── Data for this exercise

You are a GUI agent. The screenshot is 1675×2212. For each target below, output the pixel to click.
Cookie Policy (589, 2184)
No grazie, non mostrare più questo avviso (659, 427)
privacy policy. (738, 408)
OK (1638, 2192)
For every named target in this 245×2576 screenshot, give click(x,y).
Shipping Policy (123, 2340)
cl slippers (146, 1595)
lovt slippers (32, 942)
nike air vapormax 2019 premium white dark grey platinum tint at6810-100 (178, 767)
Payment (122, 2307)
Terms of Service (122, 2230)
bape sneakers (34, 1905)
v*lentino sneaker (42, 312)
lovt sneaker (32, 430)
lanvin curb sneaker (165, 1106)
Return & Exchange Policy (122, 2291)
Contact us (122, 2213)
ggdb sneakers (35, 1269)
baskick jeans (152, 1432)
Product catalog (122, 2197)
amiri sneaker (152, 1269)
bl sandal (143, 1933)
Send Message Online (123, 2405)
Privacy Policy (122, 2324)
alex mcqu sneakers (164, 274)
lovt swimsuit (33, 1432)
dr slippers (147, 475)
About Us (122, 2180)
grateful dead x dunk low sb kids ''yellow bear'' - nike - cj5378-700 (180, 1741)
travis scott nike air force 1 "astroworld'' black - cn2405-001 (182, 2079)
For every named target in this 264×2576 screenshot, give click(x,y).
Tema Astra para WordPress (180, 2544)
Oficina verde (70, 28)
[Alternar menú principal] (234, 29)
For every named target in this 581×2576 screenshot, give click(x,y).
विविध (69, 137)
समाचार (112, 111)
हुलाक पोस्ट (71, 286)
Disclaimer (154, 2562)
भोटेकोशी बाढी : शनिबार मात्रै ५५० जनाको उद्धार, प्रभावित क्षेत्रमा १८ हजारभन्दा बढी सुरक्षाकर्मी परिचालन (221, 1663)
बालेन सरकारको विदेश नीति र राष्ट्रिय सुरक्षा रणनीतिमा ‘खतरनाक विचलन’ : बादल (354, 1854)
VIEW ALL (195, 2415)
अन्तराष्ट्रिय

────

# Exercise goal
Reproduce the material above in full, word for word.

# Answer section
You are a GUI agent. The screenshot is 1675×2212. For each target below, output the pixel to click.
Cookie Policy (589, 2184)
No grazie, non mostrare più questo avviso (659, 427)
privacy policy. (738, 408)
OK (1638, 2192)
For every named target in this 245×2576 screenshot, give click(x,y).
Shipping Policy (123, 2340)
cl slippers (146, 1595)
lovt slippers (32, 942)
nike air vapormax 2019 premium white dark grey platinum tint at6810-100 (178, 767)
Payment (122, 2307)
Terms of Service (122, 2230)
bape sneakers (34, 1905)
v*lentino sneaker (42, 312)
lovt sneaker (32, 430)
lanvin curb sneaker (165, 1106)
Return & Exchange Policy (122, 2291)
Contact us (122, 2213)
ggdb sneakers (35, 1269)
baskick jeans (152, 1432)
Product catalog (122, 2197)
amiri sneaker (152, 1269)
bl sandal (143, 1933)
Send Message Online (123, 2405)
Privacy Policy (122, 2324)
alex mcqu sneakers (164, 274)
lovt swimsuit (33, 1432)
dr slippers (147, 475)
About Us (122, 2180)
grateful dead x dunk low sb kids ''yellow bear'' - nike - cj5378-700 (180, 1741)
travis scott nike air force 1 "astroworld'' black - cn2405-001 (182, 2079)
For every named target in this 264×2576 screenshot, give click(x,y).
Tema Astra para WordPress (180, 2544)
Oficina verde (70, 28)
[Alternar menú principal] (234, 29)
For every named target in this 581×2576 screenshot, give click(x,y).
विविध (69, 137)
समाचार (112, 111)
हुलाक पोस्ट (71, 286)
Disclaimer (154, 2562)
भोटेकोशी बाढी : शनिबार मात्रै ५५० जनाको उद्धार, प्रभावित क्षेत्रमा १८ हजारभन्दा बढी सुरक्षाकर्मी परिचालन (221, 1663)
बालेन सरकारको विदेश नीति र राष्ट्रिय सुरक्षा रणनीतिमा ‘खतरनाक विचलन’ : बादल (354, 1854)
VIEW ALL (195, 2415)
अन्तराष्ट्रिय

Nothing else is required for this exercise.